[[ SUPPLIED DATA, beginning ]]
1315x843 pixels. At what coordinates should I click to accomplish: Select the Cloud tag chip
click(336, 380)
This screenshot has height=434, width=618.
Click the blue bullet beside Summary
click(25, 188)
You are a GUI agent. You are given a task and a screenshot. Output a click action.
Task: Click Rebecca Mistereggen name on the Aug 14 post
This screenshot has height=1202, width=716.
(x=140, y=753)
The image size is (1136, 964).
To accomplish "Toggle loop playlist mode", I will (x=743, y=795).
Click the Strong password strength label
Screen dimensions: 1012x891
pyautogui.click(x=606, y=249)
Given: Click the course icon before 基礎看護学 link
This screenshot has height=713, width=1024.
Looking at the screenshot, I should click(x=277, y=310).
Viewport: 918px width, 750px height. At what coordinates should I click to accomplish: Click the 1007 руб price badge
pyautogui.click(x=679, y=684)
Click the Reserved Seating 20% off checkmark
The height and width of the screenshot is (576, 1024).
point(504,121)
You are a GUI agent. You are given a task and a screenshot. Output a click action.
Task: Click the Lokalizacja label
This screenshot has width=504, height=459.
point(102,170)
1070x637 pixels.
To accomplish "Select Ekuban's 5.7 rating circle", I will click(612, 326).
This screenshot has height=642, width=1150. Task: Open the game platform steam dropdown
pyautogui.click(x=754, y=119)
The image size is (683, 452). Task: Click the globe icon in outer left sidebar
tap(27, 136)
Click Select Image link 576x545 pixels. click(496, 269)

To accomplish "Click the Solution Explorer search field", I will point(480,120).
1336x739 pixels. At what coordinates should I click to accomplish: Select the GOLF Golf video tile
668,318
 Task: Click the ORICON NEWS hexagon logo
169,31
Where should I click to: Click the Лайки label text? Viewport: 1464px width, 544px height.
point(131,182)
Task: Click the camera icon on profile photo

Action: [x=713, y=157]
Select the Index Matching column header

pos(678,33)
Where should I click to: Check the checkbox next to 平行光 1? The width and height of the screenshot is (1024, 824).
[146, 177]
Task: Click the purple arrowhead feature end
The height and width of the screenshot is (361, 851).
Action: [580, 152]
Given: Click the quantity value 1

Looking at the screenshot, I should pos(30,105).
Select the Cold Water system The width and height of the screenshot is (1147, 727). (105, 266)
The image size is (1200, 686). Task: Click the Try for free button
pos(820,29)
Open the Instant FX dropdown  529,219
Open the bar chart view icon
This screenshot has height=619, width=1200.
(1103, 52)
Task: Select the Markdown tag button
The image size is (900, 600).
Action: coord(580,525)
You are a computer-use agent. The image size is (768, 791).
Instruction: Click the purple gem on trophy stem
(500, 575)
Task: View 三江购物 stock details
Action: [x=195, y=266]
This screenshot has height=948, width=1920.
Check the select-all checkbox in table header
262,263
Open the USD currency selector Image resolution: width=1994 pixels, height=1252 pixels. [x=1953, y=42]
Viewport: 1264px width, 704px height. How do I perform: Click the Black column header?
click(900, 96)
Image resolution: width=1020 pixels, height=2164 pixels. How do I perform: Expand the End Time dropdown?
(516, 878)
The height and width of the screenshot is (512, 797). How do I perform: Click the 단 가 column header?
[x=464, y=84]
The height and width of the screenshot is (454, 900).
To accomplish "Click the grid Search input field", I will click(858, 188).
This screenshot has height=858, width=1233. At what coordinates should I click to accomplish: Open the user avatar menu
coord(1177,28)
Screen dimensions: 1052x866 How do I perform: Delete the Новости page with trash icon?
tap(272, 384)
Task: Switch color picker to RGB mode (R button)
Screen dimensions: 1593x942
[[ SUPPLIED DATA, end ]]
## WHAT NEEDS TO BE DONE
The exact lines of the material above starting at the one that contains "Open the Instant" and ending at the one that contains "Open the USD" are what to retype; leave out everything else.

## RESULT OF THE TASK
Open the Instant FX dropdown  529,219
Open the bar chart view icon
This screenshot has height=619, width=1200.
(1103, 52)
Task: Select the Markdown tag button
The image size is (900, 600).
Action: coord(580,525)
You are a computer-use agent. The image size is (768, 791).
Instruction: Click the purple gem on trophy stem
(500, 575)
Task: View 三江购物 stock details
Action: [x=195, y=266]
This screenshot has height=948, width=1920.
Check the select-all checkbox in table header
262,263
Open the USD currency selector Image resolution: width=1994 pixels, height=1252 pixels. [x=1953, y=42]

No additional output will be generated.